TO DO —
Everything from the line holding "Task: Tap the home indicator bar" through the last line of the records should be repeated word for word, and pictures should be omitted.

INPUT DATA —
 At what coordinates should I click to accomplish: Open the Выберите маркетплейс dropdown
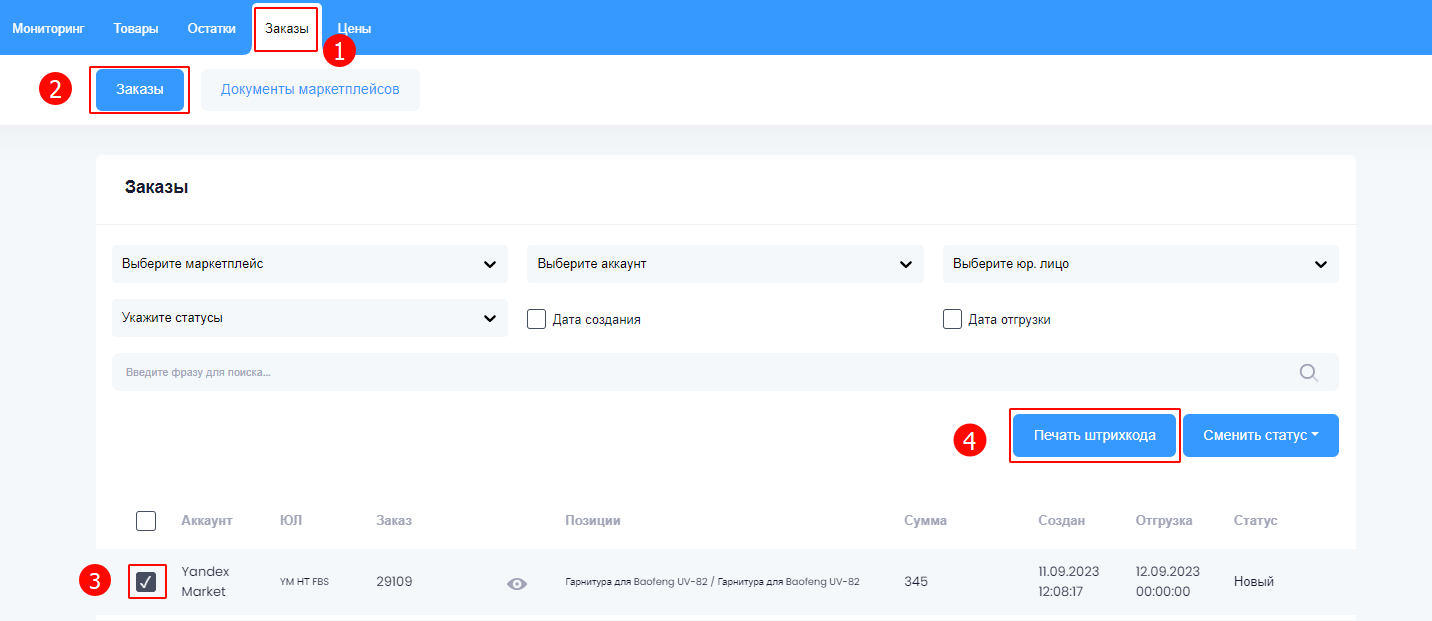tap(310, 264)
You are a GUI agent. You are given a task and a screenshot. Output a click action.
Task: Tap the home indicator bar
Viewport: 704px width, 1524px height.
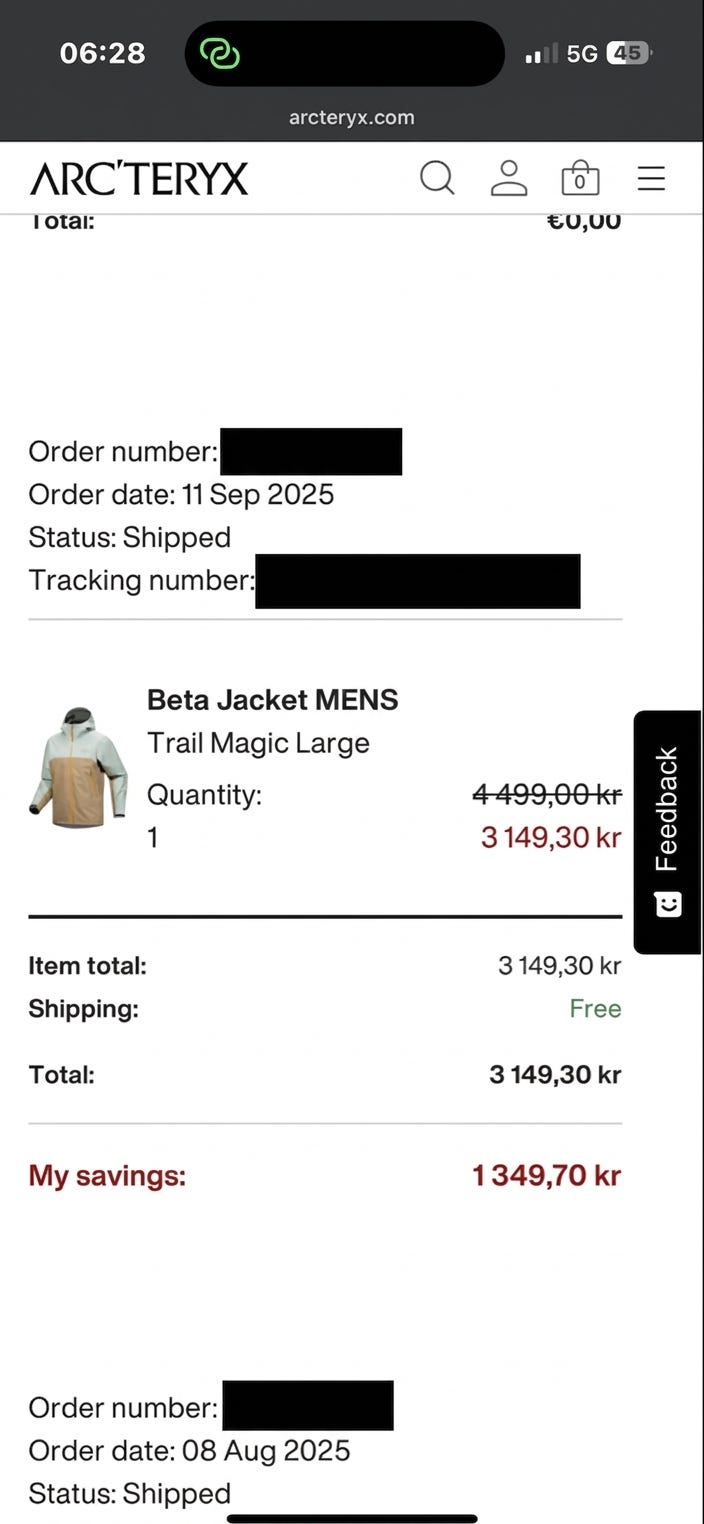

EXERCISE SOLUTION —
Task: Tap the home indicator bar
Viewport: 704px width, 1524px height.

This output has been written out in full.